# Your goal
The result should be an exact copy of every record, with no pictures kept.

# Extracted entries

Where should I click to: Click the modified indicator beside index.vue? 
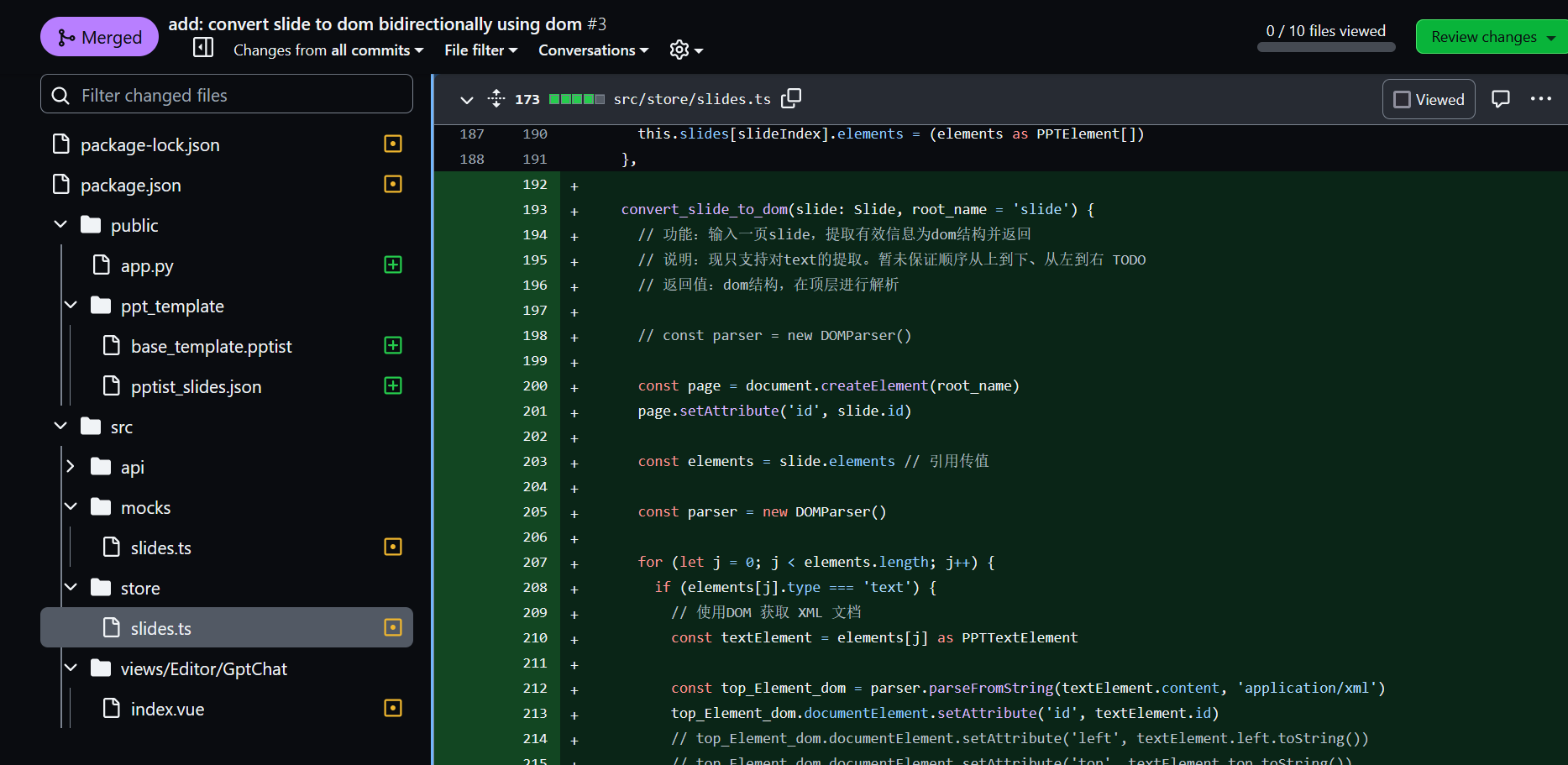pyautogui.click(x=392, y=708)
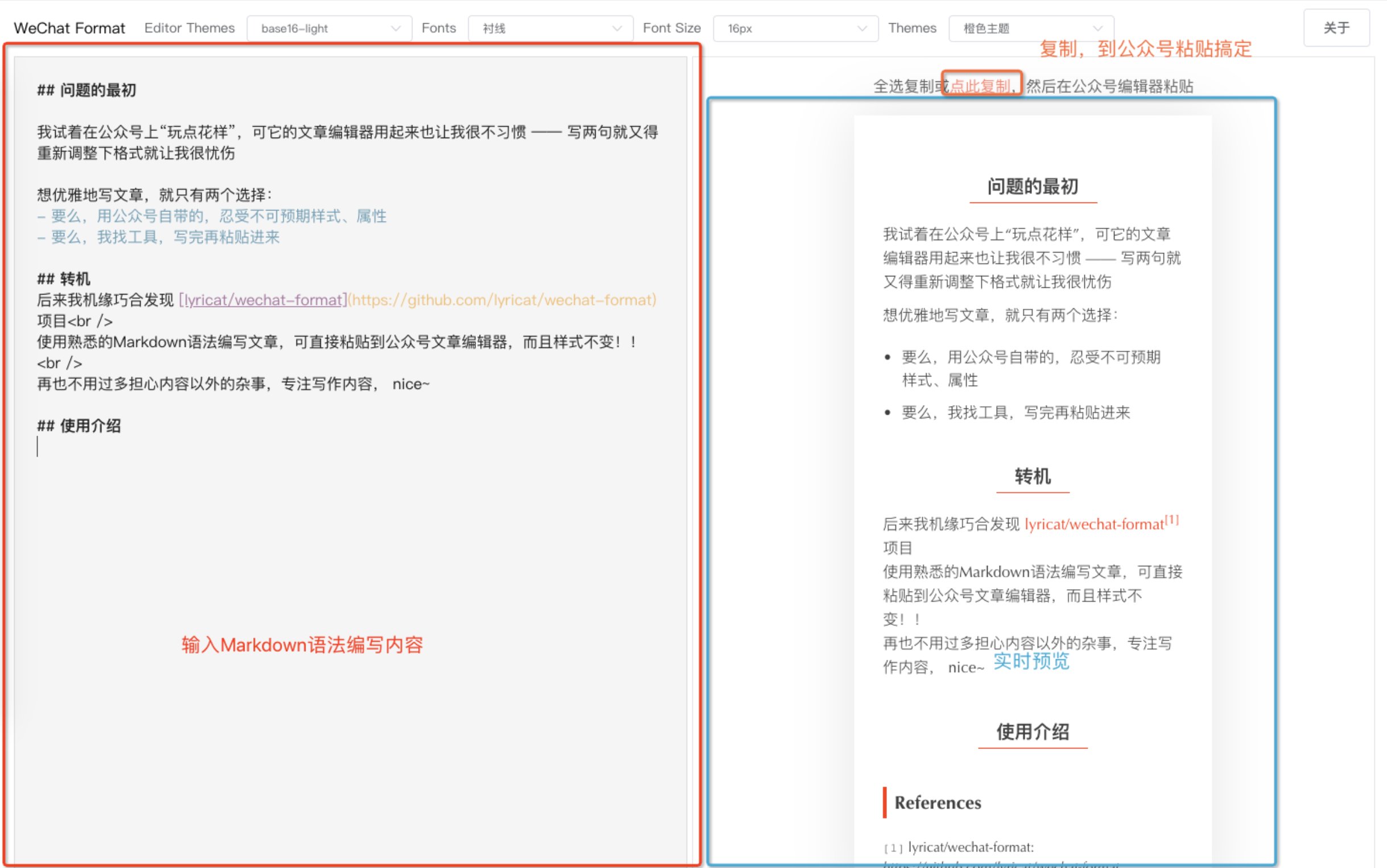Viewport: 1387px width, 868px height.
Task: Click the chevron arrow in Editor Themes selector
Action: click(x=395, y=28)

# Solution for this exercise
Where should I click to: Click the modified indicator beside index.vue? 
pyautogui.click(x=392, y=708)
Viewport: 1387px width, 868px height.
Task: Click the chevron arrow in Editor Themes selector
Action: click(x=395, y=28)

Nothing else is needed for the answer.